Task material.
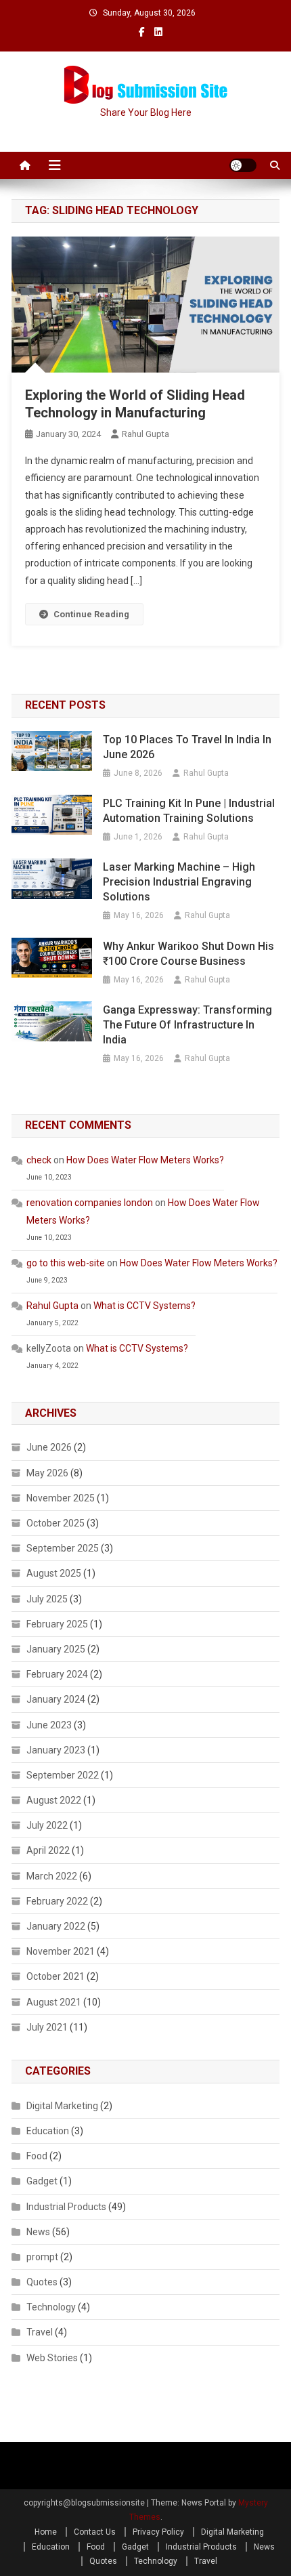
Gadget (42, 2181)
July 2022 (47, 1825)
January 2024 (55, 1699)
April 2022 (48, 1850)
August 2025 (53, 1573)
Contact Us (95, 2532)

The problem. A faithful reproduction of every entry, with no pictures, is the expected answer.

Your response.
Gadget (42, 2181)
July 2022 (47, 1825)
January 2024 (55, 1699)
April 2022 (48, 1850)
August 2025 (53, 1573)
Contact Us (95, 2532)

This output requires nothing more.